AIM OF THE TASK: Reproduce exactly the opening lines of the listing, stopping after the line that contains "Prestige Oak Scotia (36, 2181)" and including it.

Content starts

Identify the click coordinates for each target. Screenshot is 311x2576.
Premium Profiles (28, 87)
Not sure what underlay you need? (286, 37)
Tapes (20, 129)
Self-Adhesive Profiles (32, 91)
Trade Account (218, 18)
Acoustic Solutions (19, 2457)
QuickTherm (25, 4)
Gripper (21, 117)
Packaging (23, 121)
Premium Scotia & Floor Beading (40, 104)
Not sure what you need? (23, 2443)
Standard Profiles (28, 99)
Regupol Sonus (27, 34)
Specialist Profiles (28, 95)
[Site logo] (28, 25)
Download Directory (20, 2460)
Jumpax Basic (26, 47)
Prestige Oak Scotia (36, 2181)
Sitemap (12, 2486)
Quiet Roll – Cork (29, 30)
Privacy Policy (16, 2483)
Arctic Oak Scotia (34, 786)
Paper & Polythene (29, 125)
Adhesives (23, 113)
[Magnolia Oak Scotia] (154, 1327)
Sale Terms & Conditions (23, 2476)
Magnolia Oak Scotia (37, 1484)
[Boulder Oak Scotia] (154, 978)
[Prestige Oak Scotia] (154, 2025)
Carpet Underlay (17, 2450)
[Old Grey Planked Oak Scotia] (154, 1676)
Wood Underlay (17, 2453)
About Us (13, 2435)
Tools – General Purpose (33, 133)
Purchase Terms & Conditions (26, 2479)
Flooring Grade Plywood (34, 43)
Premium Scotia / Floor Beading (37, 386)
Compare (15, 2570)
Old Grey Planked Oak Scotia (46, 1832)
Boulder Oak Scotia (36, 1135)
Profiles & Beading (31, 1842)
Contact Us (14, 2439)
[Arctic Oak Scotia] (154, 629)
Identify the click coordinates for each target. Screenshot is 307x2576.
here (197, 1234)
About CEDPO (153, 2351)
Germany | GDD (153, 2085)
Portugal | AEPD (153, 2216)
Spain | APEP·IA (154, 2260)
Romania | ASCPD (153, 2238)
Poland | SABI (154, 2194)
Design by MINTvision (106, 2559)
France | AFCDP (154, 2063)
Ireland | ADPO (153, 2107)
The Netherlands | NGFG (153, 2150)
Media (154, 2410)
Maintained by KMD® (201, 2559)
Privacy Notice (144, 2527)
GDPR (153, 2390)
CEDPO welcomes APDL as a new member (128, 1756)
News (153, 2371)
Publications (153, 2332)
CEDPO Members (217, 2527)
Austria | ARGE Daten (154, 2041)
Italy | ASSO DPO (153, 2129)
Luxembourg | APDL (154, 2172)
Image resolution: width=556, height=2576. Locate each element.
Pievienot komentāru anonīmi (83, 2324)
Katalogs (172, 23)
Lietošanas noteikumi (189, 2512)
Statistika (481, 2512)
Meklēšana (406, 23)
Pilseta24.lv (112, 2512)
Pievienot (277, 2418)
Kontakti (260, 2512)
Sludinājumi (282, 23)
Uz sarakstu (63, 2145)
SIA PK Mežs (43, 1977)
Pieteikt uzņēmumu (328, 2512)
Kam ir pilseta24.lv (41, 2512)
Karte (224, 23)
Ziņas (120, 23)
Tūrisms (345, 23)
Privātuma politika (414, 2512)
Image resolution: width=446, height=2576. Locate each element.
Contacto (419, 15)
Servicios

Content ends

EXERCISE ANSWER:
Identify the click coordinates for each target. Screenshot is 311x2576.
Premium Profiles (28, 87)
Not sure what underlay you need? (286, 37)
Tapes (20, 129)
Self-Adhesive Profiles (32, 91)
Trade Account (218, 18)
Acoustic Solutions (19, 2457)
QuickTherm (25, 4)
Gripper (21, 117)
Packaging (23, 121)
Premium Scotia & Floor Beading (40, 104)
Not sure what you need? (23, 2443)
Standard Profiles (28, 99)
Regupol Sonus (27, 34)
Specialist Profiles (28, 95)
[Site logo] (28, 25)
Download Directory (20, 2460)
Jumpax Basic (26, 47)
Prestige Oak Scotia (36, 2181)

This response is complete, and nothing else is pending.